Une fois même, Liv m’a trouvé à l’arrière de la maison, pieds nus dans l’herbe humide, face à l’appentis ouvert — dont j’avais tourné l’interrupteur —, pareil à une phalène fascinée par la lumière. Il était minuit passé. Après ça, elles ont verrouillé portes et fenêtres dès que je m’endormais et suspendu une clochette à la poignée de ma chambre. J’ai eu quelques crises jusqu’à l’âge de quatorze ans, puis cela s’est arrêté brusquement. Maman Liv m’avait surnommé « mon petit rêveur qui marche ». Heureusement, le surnom s’est perdu en cours de route.

Le médecin a dit que cela venait de nos nombreux déménagements. Que, dans mon sommeil, je régressais et cherchais mon ancienne maison — mon premier foyer, a-t-il dit — et que je ne reconnaissais pas celle-ci. Je crois qu’il a dit ça pour dire quelque chose, qu’il n’en savait rien, en réalité. Qu’il existe un âge, à la fin de l’enfance, où ces antennes avec lesquelles nous percevons les mystères du monde bien mieux que les adultes sont plus puissantes que jamais : avant que la puberté, les hormones, le rationalisme adulte et le système éducatif n’atrophient définitivement notre sens du merveilleux.

Quand j’ouvre le livre de mon enfance et que j’en tourne les pages dans ma mémoire, je les trouve incroyablement riches : mon fond de pantalon arraché par le chien des Stubbs un jour où je descendais du bus scolaire et où — pour quelque obscure raison nichée dans son étroit intellect de chien — il m’a soudain pris en grippe ; les rats tirés à la carabine à air comprimé dans la décharge de Cowan Point — une montagne de détritus, de matelas pourris pleins de taches, d’emballages de marshmallows Swiss Miss, de boîtes de Quinoa Flakes, de restes de bouffe rongés par les souris dévalant jusqu’au petit ruisseau de Cowan Creek, entre les épais taillis de ronces et de mûriers, comme un Everest de merde ; la mère de Jimmy Lombardi, dont la beauté aveuglait comme le soleil et qui avait toujours deux boutons défaits, l’été, en haut de son corsage ; le vieux Terrence, qui détestait les enfants et qui gardait ses stores baissés jour et nuit, si bien qu’on inventait maintes histoires horribles se passant derrière ces murs : des mioches kidnappés, une femme ligotée à son fauteuil depuis quarante ans, des réunions secrètes de gangsters du troisième âge — imaginez ça si vous le pouvez —, voire des extraterrestres qui, ne me demandez pas pourquoi, auraient choisi ce vieillard gâteux pour être leur tête de pont dans leur conquête de la Terre.

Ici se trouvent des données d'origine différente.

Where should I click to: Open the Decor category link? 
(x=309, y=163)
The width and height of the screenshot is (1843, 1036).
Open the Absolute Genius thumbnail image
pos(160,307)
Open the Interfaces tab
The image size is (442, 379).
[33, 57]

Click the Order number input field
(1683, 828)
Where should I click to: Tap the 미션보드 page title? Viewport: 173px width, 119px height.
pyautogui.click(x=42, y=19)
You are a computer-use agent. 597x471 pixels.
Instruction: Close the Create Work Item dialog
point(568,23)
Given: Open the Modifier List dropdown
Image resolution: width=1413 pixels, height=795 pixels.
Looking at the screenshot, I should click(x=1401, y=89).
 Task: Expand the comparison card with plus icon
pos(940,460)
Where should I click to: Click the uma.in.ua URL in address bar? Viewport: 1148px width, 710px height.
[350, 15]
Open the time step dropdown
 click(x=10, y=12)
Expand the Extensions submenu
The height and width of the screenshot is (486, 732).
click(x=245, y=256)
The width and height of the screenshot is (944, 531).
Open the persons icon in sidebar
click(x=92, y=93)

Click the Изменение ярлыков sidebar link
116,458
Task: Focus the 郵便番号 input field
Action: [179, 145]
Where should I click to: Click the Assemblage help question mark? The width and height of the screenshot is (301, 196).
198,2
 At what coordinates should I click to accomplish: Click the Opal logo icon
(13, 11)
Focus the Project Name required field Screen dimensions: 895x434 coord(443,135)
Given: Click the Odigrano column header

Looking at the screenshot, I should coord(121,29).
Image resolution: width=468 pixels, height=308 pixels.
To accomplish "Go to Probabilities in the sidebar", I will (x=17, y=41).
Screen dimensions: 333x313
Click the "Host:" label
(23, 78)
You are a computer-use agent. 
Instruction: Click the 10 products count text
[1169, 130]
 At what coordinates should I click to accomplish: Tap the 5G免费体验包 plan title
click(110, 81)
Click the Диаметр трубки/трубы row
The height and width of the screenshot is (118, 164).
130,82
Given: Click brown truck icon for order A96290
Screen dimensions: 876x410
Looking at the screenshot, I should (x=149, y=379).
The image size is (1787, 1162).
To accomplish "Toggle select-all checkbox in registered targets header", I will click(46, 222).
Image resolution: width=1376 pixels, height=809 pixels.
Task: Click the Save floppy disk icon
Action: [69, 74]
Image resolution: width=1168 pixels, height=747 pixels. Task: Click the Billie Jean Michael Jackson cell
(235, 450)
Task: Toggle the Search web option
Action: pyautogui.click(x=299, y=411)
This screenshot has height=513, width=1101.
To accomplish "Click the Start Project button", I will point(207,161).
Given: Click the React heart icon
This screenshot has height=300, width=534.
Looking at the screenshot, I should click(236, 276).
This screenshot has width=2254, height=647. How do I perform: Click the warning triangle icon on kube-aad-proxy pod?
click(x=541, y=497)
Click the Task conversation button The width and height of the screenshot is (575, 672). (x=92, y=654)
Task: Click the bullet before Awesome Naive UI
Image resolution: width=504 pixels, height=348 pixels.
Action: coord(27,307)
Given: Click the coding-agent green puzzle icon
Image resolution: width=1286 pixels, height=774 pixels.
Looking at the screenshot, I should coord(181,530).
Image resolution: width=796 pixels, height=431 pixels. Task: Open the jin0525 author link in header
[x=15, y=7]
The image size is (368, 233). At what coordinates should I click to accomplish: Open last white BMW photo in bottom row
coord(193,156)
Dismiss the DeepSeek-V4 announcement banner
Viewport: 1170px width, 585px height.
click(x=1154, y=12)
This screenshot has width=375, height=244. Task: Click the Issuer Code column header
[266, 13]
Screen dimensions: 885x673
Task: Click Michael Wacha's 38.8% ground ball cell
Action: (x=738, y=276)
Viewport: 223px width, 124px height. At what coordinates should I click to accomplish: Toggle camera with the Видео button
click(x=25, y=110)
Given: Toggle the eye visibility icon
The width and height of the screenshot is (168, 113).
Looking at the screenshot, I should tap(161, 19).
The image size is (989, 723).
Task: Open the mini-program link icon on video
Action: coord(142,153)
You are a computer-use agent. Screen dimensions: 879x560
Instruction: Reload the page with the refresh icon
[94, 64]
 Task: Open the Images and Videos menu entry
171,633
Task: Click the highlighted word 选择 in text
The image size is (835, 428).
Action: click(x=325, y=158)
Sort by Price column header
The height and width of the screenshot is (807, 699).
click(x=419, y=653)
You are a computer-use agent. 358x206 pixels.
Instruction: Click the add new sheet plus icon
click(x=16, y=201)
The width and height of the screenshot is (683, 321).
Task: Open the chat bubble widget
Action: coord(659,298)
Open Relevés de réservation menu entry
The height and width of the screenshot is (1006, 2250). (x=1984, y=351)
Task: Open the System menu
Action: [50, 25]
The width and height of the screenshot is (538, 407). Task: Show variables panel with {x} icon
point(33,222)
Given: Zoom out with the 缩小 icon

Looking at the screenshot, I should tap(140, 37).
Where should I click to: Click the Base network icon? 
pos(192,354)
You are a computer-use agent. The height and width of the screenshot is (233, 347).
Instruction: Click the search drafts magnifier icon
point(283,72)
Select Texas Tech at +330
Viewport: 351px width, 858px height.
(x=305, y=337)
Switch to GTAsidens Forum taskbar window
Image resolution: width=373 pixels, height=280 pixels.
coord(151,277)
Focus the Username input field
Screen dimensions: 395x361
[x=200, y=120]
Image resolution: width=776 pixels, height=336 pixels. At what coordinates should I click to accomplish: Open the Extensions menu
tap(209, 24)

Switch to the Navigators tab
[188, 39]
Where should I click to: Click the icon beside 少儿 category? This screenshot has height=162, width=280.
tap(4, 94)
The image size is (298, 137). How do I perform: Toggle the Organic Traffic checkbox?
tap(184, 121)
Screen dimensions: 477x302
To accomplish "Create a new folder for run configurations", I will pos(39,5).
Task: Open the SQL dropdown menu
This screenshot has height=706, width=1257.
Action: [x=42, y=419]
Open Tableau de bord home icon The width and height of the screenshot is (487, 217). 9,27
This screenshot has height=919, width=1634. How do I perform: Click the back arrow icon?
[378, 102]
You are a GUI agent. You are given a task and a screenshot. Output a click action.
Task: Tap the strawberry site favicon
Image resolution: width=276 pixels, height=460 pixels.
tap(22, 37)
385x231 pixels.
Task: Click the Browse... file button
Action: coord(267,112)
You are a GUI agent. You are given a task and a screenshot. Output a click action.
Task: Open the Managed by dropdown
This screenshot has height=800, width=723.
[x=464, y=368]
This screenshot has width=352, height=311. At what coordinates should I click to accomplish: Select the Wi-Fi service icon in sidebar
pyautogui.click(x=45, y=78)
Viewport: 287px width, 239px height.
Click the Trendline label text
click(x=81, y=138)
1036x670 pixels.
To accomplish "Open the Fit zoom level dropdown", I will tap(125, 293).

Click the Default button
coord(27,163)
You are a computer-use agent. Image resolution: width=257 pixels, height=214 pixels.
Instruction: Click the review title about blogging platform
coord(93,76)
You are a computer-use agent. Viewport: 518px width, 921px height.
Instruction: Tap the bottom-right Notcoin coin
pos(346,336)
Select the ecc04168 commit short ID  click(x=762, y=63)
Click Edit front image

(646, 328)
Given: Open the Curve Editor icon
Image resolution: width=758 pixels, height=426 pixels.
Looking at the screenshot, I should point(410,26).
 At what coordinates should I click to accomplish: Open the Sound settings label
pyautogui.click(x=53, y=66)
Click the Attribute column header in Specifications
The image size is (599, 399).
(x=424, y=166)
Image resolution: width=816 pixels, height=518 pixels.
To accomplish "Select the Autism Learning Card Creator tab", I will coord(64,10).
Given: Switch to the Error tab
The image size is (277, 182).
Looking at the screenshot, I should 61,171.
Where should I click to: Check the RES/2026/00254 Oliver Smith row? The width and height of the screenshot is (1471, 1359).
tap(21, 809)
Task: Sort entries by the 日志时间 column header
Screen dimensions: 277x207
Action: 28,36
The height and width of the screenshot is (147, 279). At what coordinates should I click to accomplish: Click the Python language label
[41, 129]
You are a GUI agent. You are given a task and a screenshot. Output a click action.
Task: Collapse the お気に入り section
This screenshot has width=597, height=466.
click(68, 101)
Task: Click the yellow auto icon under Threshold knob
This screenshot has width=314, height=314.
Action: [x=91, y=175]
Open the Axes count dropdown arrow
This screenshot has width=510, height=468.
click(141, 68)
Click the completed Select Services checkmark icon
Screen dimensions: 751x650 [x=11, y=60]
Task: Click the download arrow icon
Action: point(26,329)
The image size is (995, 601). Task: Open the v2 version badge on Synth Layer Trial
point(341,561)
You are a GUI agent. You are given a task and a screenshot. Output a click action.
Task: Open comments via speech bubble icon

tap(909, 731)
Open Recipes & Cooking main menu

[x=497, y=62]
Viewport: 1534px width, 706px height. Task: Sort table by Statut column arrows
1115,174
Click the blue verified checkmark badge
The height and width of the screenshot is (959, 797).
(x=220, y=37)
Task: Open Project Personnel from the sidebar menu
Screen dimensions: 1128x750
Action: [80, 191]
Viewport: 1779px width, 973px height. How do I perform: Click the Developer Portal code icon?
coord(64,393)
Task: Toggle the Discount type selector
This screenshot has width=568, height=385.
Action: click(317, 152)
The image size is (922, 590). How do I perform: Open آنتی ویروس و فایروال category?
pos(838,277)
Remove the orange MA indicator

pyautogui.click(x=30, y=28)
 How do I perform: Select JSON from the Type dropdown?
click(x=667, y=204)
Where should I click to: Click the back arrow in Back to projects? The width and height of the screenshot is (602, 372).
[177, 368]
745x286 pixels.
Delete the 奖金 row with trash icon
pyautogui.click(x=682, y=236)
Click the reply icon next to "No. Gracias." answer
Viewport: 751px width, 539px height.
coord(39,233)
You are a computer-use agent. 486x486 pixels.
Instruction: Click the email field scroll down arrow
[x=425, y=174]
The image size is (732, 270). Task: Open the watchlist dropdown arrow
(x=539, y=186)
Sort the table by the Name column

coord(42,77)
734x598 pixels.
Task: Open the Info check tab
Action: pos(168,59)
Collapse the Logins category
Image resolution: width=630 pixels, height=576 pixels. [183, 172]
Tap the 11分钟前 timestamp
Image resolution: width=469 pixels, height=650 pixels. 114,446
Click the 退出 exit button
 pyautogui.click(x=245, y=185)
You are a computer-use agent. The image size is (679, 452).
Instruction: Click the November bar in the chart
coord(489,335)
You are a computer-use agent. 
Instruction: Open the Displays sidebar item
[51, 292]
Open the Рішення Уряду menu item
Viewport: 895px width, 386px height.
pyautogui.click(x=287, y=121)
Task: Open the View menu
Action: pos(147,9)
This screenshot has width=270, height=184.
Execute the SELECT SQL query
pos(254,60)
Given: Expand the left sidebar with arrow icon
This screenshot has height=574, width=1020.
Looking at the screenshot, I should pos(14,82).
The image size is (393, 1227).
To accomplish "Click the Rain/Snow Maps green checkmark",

Et puis, il y avait la fin de l’école et le retour des vacances. Plus que n’importe où ailleurs, sur notre île, juillet et août étaient synonymes de fêtes, de crèmes glacées, de touristes, de musique, de spectacles, de courses à vélo, de voiles claquant au vent, de rires, d’excitation, de nouveauté — et d’aventure… La saison commençait pour ainsi dire le 4 juillet, avec la parade des chars, la foule en liesse, les pétards et les grappes de ballons multicolores accrochées aux façades. Pour un garçon de dix ans, l’été paraissait presque aussi merveilleusement long que la traversée de l’Atlantique à la fin du XVe siècle, la rentrée scolaire presque aussi éloignée que les Indes orientales pour Christophe Colomb.